John Legend © Eliot Lee Hazel
Philippe Cornet
Philippe Cornet Journaliste musique

Avec Darkness and Light, le chanteur soul John Legend retrouve une nouvelle épaisseur. Loin de la révolution de palais annoncée, certes, mais avec un disque chaleureux et inspiré. Avec également nos critiques des albums de Howe Gelb, The Hecks, Broken Back, PC Music, Shabaka and the Ancestors, Dikeman/Parker/Drake, The Fred Hersch Trio, Loriers/Postma/Thys et Mount Meander.

John Legend – « Darkness and Light »

SOUL. DISTRIBUÉ PAR SONY. ***(*)

De John Legend, on ne sait jamais trop quoi attendre. Au début de sa carrière, au milieu des années 2000, il était volontiers présenté comme le futur de la soul. Mais au fil du temps, il s’est surtout contenté de l’actualiser: assez inspiré que pour sortir de la masse, trop lisse que pour bousculer complètement les codes… Loin des poses crâneuses d’un certain r’n’b, il a montré néanmoins qu’il pouvait varier les angles. Il a par exemple réalisé un disque de reprises à haute charge revendicative, en collaboration avec The Roots (Wake Up!, en 2010). En 2015, il récoltait également un Oscar pour sa chanson Glory, tirée du film Selma, retraçant l’un des épisodes fondateurs du mythe pacifiste de Martin Luther King. A côté de cela, Legend s’est toutefois aussi montré capable de pondre un tube aussi insipide et lénifiant qu’All of Me, balade amoureuse dont la mélasse a désormais contaminé tous les bals de mariage.

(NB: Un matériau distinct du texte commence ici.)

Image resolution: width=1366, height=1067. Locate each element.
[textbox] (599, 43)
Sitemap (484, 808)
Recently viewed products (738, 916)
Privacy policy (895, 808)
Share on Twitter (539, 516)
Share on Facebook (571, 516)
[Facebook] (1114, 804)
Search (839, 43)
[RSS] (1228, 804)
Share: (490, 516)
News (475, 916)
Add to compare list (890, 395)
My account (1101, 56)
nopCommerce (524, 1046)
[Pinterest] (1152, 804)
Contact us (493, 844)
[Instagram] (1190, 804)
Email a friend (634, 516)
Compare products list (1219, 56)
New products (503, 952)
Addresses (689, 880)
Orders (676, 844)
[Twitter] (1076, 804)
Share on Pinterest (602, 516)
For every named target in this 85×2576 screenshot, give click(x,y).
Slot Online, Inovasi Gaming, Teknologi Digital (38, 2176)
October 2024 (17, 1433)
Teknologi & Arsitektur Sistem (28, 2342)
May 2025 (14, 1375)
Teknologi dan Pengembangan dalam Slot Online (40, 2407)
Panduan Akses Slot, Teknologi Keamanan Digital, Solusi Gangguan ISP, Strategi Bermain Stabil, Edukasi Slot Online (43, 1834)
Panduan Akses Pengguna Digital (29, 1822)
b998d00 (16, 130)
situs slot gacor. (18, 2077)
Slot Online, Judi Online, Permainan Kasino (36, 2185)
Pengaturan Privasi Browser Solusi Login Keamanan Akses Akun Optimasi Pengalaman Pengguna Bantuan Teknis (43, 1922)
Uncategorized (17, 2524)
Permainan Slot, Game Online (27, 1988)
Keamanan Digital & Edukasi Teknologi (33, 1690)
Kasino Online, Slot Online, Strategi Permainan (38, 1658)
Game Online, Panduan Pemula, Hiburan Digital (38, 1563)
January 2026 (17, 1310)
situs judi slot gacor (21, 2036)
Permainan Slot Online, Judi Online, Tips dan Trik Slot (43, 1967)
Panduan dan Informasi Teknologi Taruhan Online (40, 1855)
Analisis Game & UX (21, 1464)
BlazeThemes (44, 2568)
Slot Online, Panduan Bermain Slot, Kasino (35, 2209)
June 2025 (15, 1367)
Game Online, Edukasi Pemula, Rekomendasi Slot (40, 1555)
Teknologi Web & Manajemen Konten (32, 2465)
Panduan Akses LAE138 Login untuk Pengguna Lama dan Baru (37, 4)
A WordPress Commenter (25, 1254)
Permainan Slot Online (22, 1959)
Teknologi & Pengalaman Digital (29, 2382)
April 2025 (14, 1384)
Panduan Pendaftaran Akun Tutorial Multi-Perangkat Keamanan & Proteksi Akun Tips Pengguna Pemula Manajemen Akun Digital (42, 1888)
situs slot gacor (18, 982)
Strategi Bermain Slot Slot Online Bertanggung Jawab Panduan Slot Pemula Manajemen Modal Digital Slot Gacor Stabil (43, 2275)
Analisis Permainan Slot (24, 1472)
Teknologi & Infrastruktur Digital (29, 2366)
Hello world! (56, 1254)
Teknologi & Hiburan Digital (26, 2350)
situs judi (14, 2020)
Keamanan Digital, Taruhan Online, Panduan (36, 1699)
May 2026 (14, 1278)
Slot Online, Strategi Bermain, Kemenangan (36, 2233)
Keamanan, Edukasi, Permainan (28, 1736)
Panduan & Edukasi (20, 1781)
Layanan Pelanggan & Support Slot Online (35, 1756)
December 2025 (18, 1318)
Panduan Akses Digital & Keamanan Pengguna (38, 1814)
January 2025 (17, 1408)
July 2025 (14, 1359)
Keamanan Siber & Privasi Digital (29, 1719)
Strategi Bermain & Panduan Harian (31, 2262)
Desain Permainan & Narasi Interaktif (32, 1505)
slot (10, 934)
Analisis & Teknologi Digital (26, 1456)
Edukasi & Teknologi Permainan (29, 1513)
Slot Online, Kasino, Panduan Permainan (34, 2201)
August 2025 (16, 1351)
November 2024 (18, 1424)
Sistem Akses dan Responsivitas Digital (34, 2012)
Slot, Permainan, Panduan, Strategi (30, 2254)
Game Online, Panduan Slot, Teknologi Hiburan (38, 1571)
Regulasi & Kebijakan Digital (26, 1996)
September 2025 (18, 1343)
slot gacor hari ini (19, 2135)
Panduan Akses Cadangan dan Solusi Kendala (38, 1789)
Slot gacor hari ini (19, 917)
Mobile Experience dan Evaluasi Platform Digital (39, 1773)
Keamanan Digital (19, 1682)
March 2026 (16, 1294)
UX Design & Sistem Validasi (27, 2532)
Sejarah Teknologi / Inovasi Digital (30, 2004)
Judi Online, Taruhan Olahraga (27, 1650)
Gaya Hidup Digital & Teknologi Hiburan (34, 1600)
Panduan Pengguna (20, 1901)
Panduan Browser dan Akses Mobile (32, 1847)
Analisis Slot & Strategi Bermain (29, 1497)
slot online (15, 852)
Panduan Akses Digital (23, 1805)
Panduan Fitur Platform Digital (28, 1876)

De quel côté penche cette fois la balance? La pochette noir/blanc de Darkness and Light, son cinquième album, suggère une nouvelle gravité. Le disque débute par le morceau I Know Better, sur lequel il confie notamment la sentence suivante: « They say ‘sing what you know’/But I’ve sung what they want/Some folks do what they’re told/But baby, this times, I won’t« . Une manière d’annoncer que cette fois, Legend n’en fera donc qu’à sa tête.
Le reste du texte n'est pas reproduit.